What you need to do :: Reproduce the records from the line containing "Given: Click the cut" through the end of the records, replacing "checkbox" with "toggle" and leaving everything else unchanged.

Entries drawn from a collection
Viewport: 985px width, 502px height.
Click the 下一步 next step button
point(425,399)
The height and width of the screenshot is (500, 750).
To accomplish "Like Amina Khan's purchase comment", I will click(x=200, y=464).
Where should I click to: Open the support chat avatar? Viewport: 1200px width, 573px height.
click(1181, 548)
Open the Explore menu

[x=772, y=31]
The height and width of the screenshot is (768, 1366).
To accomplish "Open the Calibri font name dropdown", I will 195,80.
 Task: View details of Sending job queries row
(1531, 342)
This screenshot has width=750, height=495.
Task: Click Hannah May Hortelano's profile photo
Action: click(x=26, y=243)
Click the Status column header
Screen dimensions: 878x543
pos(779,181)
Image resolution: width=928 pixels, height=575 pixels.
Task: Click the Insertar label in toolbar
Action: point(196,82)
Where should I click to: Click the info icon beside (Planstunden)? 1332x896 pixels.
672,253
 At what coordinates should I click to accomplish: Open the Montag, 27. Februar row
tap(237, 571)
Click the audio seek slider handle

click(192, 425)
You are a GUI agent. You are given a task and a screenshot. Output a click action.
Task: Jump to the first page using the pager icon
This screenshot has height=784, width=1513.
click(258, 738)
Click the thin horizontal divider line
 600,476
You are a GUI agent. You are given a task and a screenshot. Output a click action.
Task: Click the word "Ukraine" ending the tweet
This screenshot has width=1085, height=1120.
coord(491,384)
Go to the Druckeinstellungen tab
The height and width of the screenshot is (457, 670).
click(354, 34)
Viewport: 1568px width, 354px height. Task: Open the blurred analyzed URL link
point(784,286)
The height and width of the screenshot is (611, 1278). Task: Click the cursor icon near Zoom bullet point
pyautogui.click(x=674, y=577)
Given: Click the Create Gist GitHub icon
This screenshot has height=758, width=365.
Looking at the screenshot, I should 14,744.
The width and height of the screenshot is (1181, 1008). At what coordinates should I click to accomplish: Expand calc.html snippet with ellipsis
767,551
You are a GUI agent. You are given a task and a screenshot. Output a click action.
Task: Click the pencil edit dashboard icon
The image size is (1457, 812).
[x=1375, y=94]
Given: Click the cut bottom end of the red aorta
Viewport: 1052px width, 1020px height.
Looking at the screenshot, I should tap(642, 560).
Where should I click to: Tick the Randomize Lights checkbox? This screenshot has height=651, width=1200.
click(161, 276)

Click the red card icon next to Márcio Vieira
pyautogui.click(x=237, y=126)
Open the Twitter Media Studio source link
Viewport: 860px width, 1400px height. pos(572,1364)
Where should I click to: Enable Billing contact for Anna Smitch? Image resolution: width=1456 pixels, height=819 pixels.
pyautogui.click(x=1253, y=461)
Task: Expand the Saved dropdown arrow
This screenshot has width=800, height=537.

Task solution ::
Given: Click the cut bottom end of the red aorta
Viewport: 1052px width, 1020px height.
Looking at the screenshot, I should tap(642, 560).
Where should I click to: Tick the Randomize Lights toggle? This screenshot has height=651, width=1200.
click(161, 276)

Click the red card icon next to Márcio Vieira
pyautogui.click(x=237, y=126)
Open the Twitter Media Studio source link
Viewport: 860px width, 1400px height. pos(572,1364)
Where should I click to: Enable Billing contact for Anna Smitch? Image resolution: width=1456 pixels, height=819 pixels.
pyautogui.click(x=1253, y=461)
Task: Expand the Saved dropdown arrow
This screenshot has width=800, height=537.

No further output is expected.